Building your business is hard. Scaling your business data should not be.
That's the message Sailthru CTO and co-founder Ian White relayed recently in New York. Over the course of a half-hour, White explained how Sailthru first did application-level sharding of its data out of necessity, but later moved to MongoDB's auto-sharding to massively simplify development.
Success in the Billions
Sailthru makes it easy for ecommerce and media brands to personalize content across a variety of channels, including email, onsite, mobile, social and more. As the company's customer base has swelled to over a billion users, 125 million content documents (e.g., URLs and products relevant to particular users) and 5 billion messages per month, Sailthru has come to store over 40 terabytes of data in MongoDB across 120 nodes on mostly physical infrastructure.
As White suggests, "You can’t store this volume of data on just one node. We had to shard."
Application-level Sharding at Sailthru
When Sailthru first started, it didn't need sharding. But within two years Sailthru's customer count and data volumes were high enough
that the company needed to partion its data. The question was: How?
While some applications are either read heavy (online media site) or write heavy (logging and clickstream), Sailthru is both. As White explains, "We have to be able to read data and write personalized recommendations in real-time. MongoDB is a great database for this."
Sailthru adopted MongoDB in the early days -- over four years ago. Prior to MongoDB 1.6, Sailthru partitioned much of its infrastructure using in-app sharding logic, as MongoDB didn't yet support auto-sharding. Sailthru partitioned data by client. Their application would examine each query, and dispatch to the appropriate replica set and collections based on a mapping configuration. This approach worked fine for a time at Sailthru.
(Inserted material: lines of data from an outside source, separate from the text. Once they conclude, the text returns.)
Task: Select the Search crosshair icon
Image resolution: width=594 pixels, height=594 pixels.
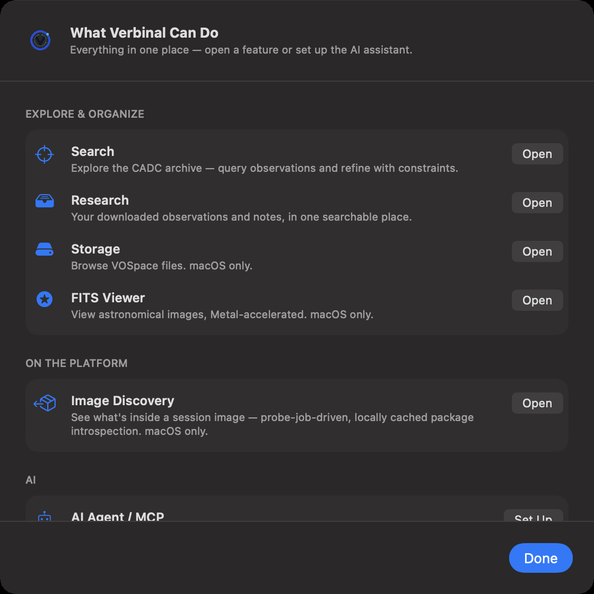Action: click(x=44, y=154)
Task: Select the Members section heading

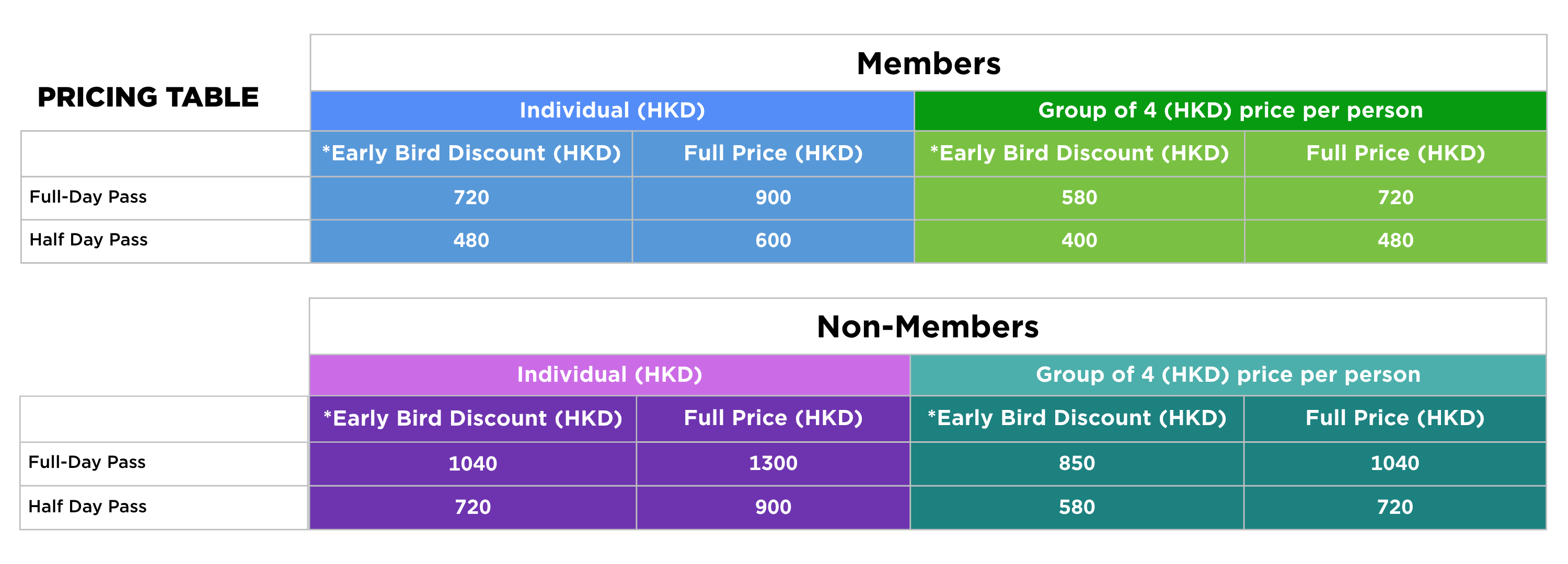Action: [928, 64]
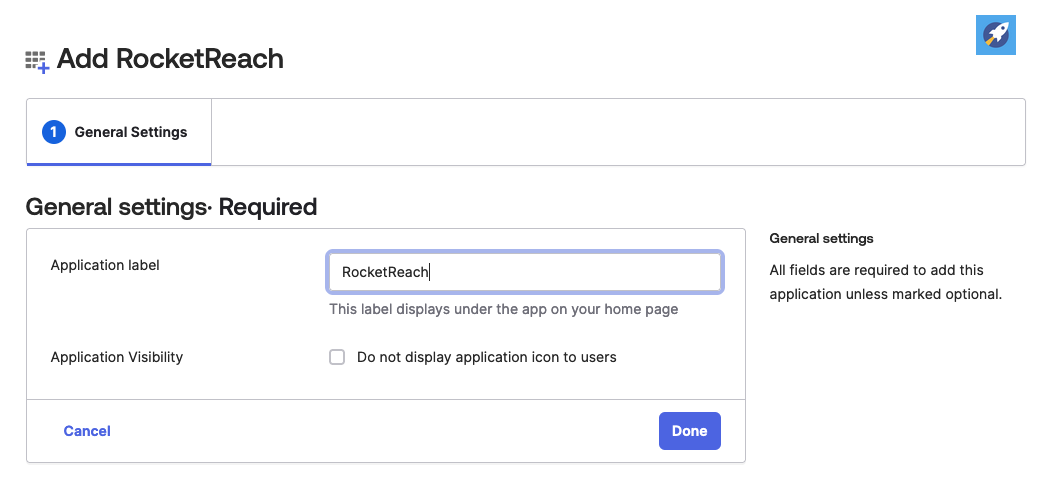Select the 'General settings· Required' heading

coord(171,206)
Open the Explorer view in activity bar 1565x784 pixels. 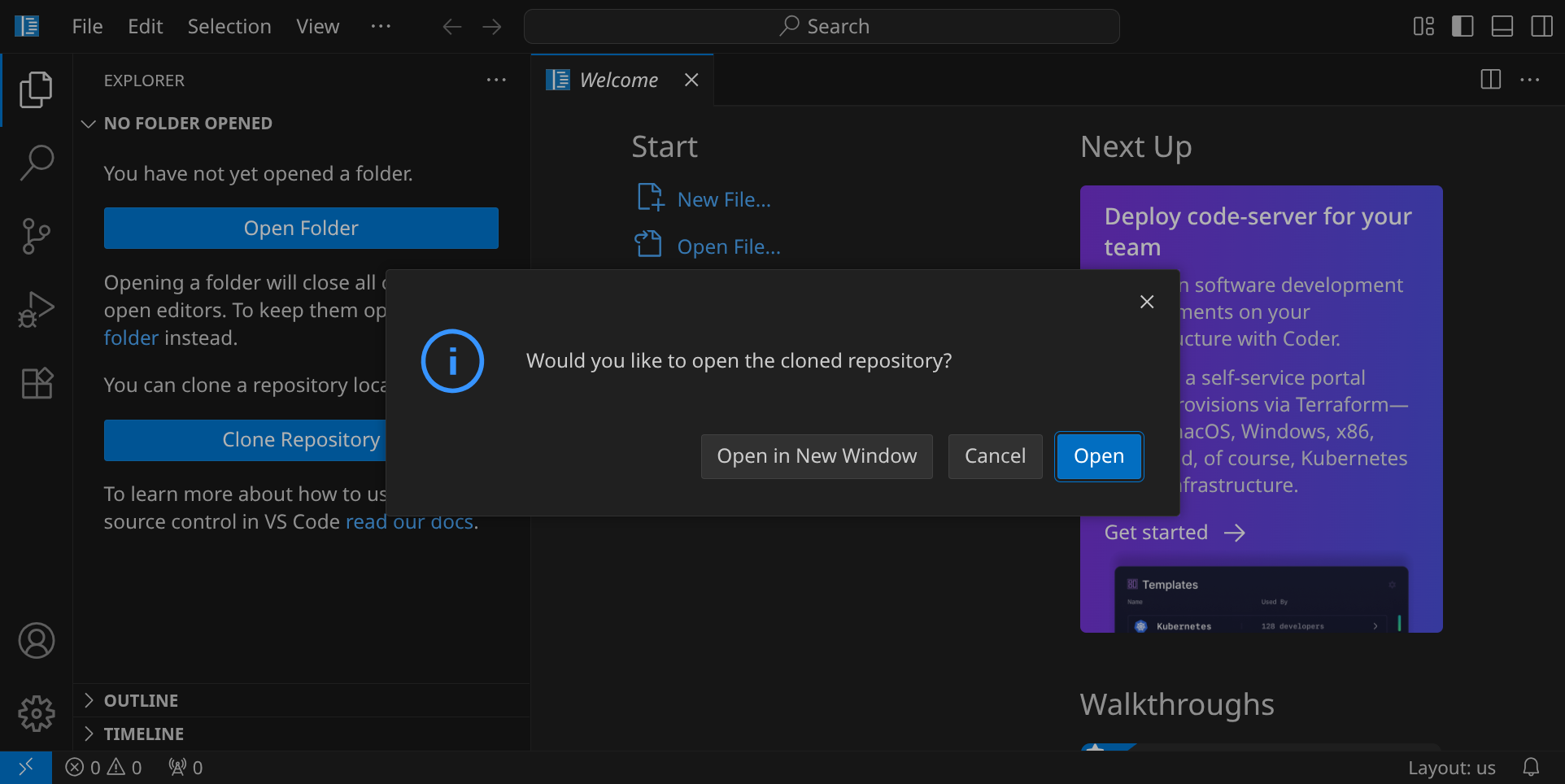[x=36, y=89]
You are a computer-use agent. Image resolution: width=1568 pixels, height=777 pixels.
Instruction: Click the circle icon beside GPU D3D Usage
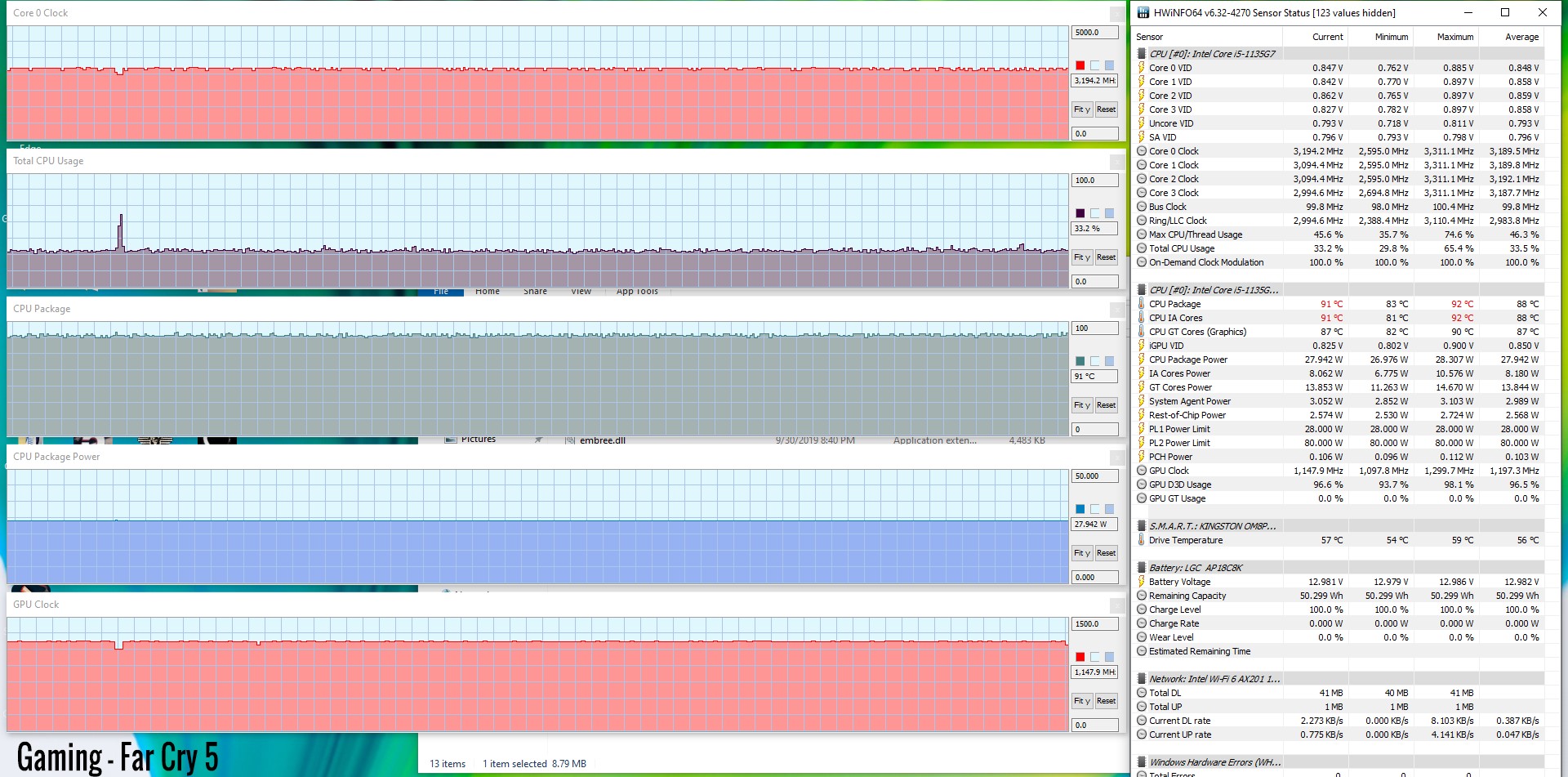click(1142, 485)
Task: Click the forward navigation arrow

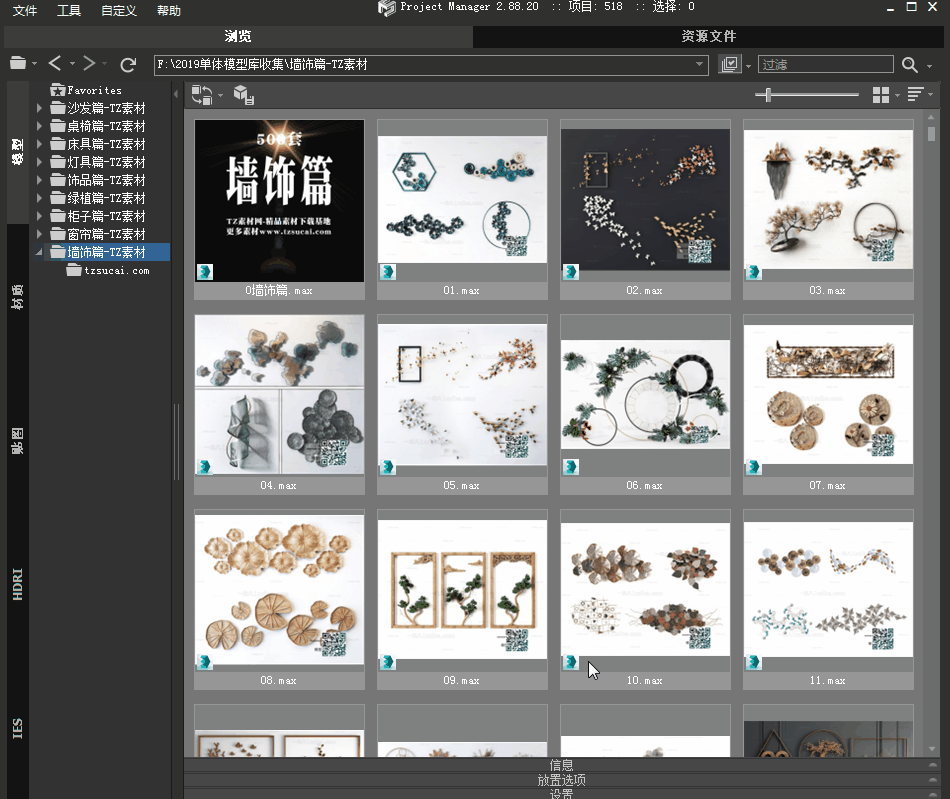Action: point(89,64)
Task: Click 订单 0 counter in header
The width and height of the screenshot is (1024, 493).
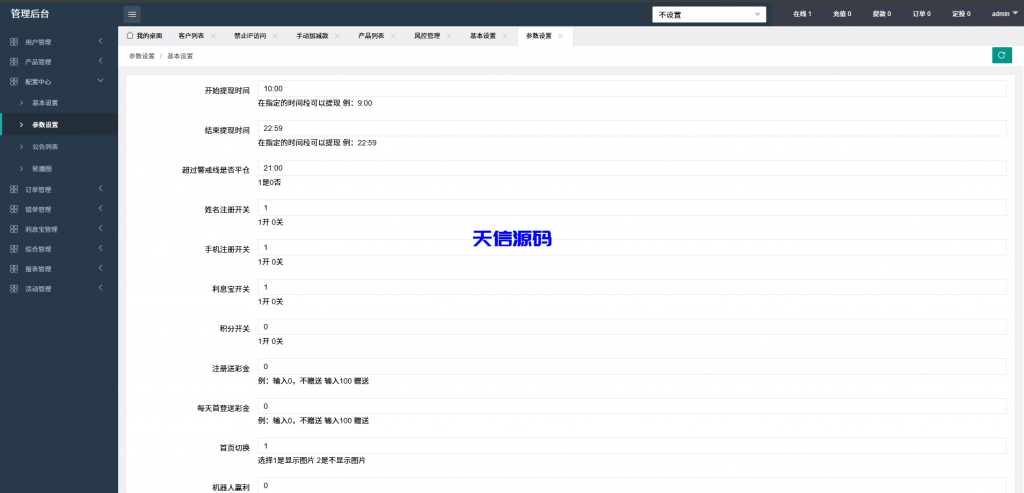Action: (x=921, y=14)
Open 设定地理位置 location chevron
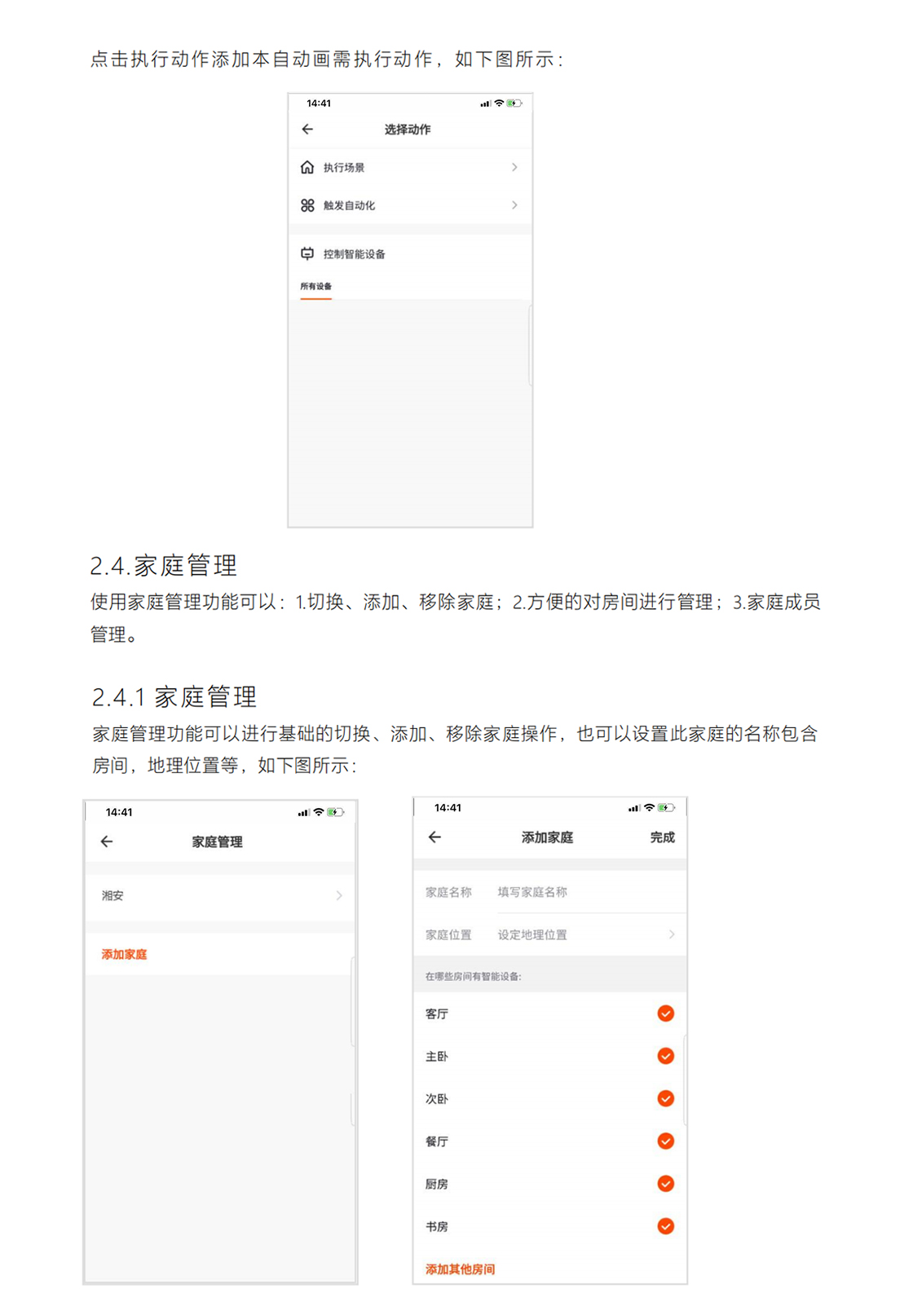The width and height of the screenshot is (913, 1316). (x=672, y=934)

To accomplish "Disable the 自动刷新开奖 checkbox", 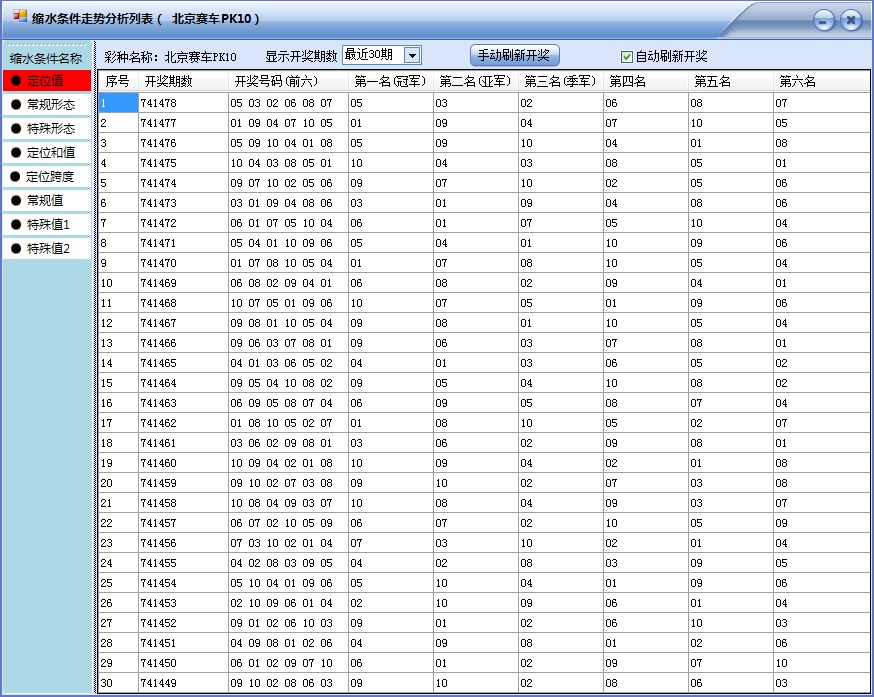I will (x=627, y=54).
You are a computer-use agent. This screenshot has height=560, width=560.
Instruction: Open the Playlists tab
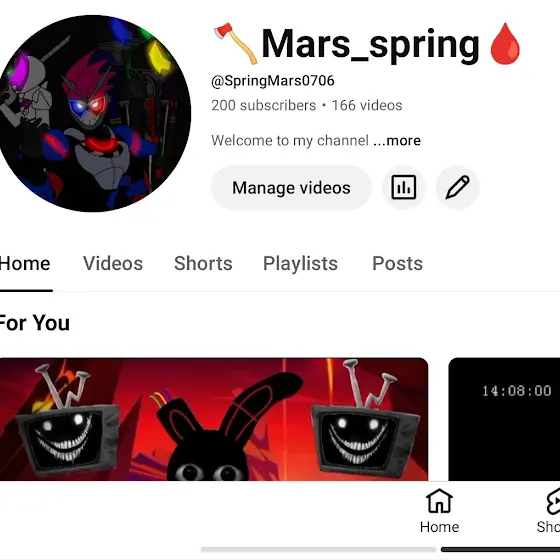(300, 264)
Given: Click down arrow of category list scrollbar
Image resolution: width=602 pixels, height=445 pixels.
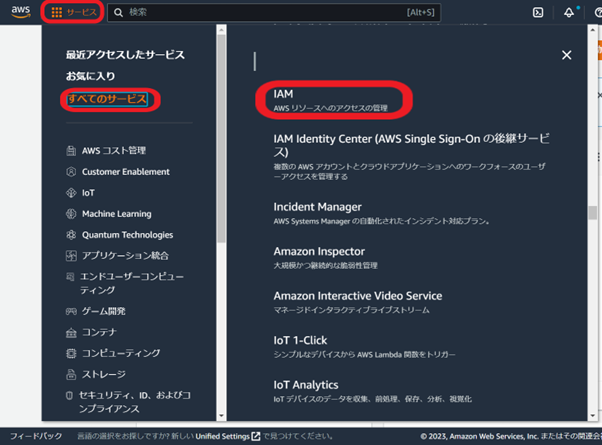Looking at the screenshot, I should [x=221, y=415].
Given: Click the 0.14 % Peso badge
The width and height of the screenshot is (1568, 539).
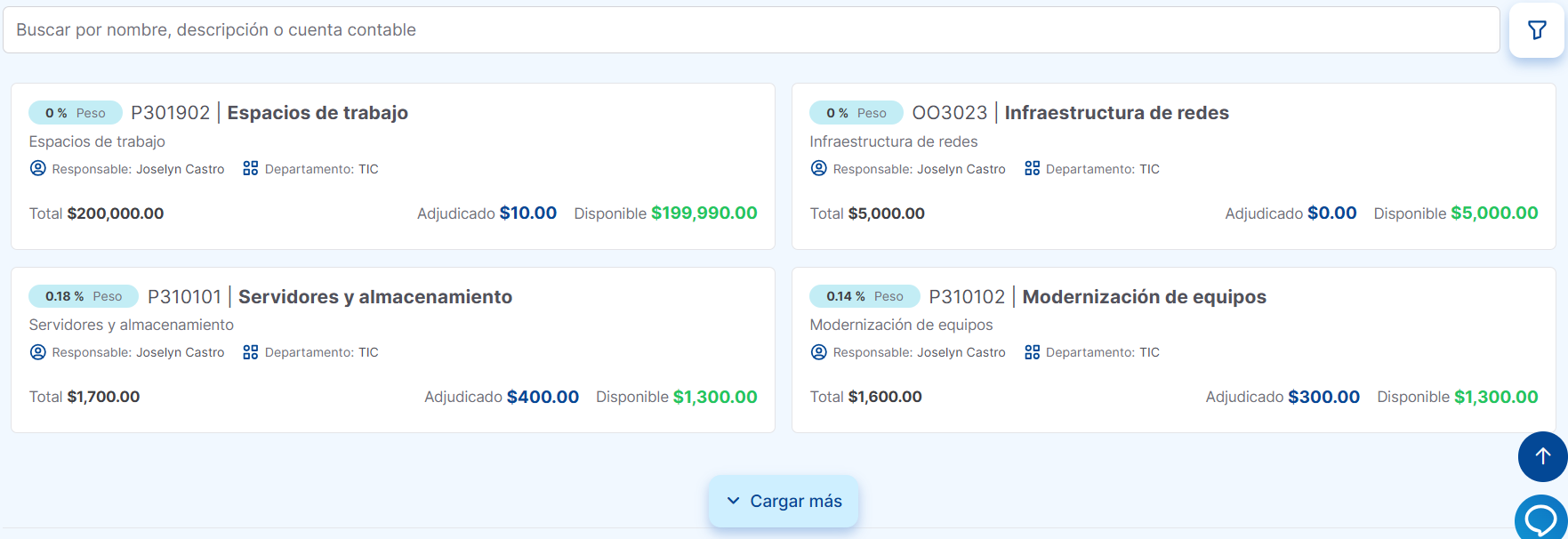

However, as Sailthru’s data grew, application-level sharding introduced significant code complexity and administration overhead. Application-level sharding also contributed to uneven load distribution, something Sailthru was able to Band-Aid by scaling up with more expensive servers. But the database team still had to manually rebalance and reallocate resources – every time Sailthru onboarded a sizable client that required a new shard, the database team would have to go in and add another line to the config file and redeploy. It was painful and demanding.
With the introduction of automatic sharding
in 2010’s 1.6 release, the database itself manages the effort of distributing and balancing data across shards automatically. Sharding is transparent to applications – for 1 or 100 shards, the application code is the same.
Setting up a sharded cluster involves making a critical decision - choosing a shard key. The shard key is the value the databse uses to determine placement of the document within shards. The Sailthru team considered several options, including sharding on client ID, MongoDB ID, or email. MongoDB supports multiple sharding strategies, and each is appropriate for different use cases. Ultimately, they opted to use hash-based sharding and MongoDB’s ObjectId as the shard key. With this approach, MongoDB does the work of ensuring a uniform distribution of reads and writes by randomizing the placement of documents across shards.
To make the actual migration from application-level sharding to auto-sharding, the team used an open source tool created by MongoDB called MongoConnector. In the process of the migration, Sailthru forked the project, making significant contributions specific to their use case.
With this change, it’s now possible for Sailthru to add shards without making any change to the code base. This meant that during a critical ramp-up time of tight resources and tight cash, Sailthru was able to focus their engineering efforts on improving their service and building new features, ensuring their phenomenal success.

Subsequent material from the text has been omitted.